H.265/HEVC Video Decoder issues in Windows 10 Fall Creators Update

Microsoft released new Windows 10 update and again there is a new tsunami approaching.

Media Foundation H.265 decoder: there is no longer “preliminary documentation” notice in MSDN article. The decoder is a substandard quality software item but it covers more or less what it has to. In particular, it indeed backs H.265 video playback including with the use of DXVA2 where applicable. It could have been an impression that technology matures and who knows maybe it will be even updated to at least the quality and feature set of H.264 decoder.

To make life more interesting and challenging Fall Creators Update does a breaking change. The changes are not yet documented, and they are important: H.265 decoder is taken away. Luckily, not completely: the decoder (along with encoder) is moved to a separate Windows Store download: HEVC Video Extension.

Even though it looks like being the same decoder, it is packaged differently and consumers might require to update code to continue decoder use/consumption.

Even though mentioned above makes at least some sense, there is also an obvious bug on top of all this: 32-bit version of the decoder is BROKEN.

The released variant of the decoder is sealed by digital signature and enforces integrity checks. This looks good with 64-bit version of the software, and in particular stock Movies and TV Player application can indeed play H.265 video in 64-bit Windows because 64-bit version of the application is used, and in turn this pulls 64-bit version of the decoder. However, 32-bit version of the DLL is broken and does not work, hence 32-bit applications relying on H.265 video decoding capabilities are going to stop working with Fall Creators Update.

The problem is apparently the integrity check because if you manage to remove that, 32-bit version of H.265/HEVC decoder is operational.

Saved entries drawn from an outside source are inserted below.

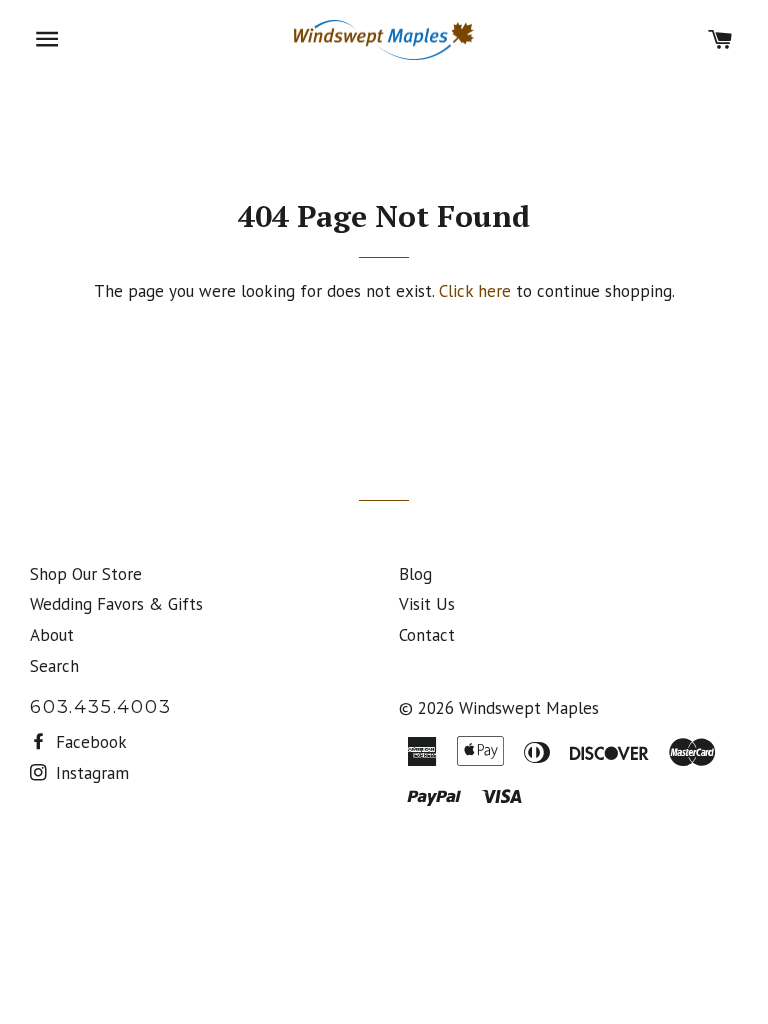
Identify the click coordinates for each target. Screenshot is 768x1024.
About (52, 635)
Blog (415, 574)
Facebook (89, 742)
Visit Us (427, 604)
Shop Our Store (86, 574)
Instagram (90, 773)
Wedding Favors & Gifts (116, 604)
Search (54, 666)
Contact (427, 635)
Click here (475, 291)
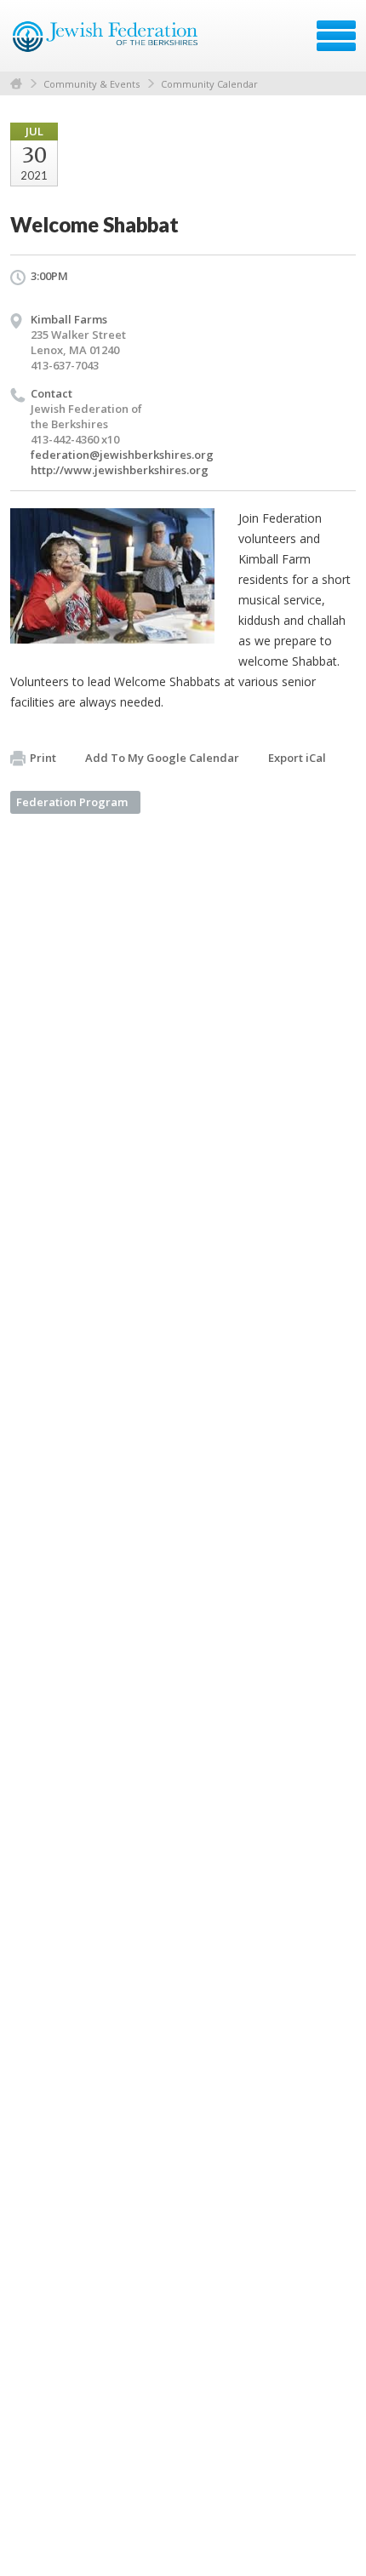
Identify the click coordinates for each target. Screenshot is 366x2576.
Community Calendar (209, 83)
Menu (336, 35)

It will take some time for Microsoft to identify and fix the problem. It will be fixed though, so if it is important to have 32-bit apps functional in the part of H.265 video decoding/playback, one should rather postpone Fall Creators Update.

Further reading:

Greetings from H.265 / HEVC Video Decoder Media Foundation Transform

H.265 / HEVC Video Decoder Media Foundation has been around for a while, but using Media Foundation overall one step off straightforward basic paths is like walking a minefield.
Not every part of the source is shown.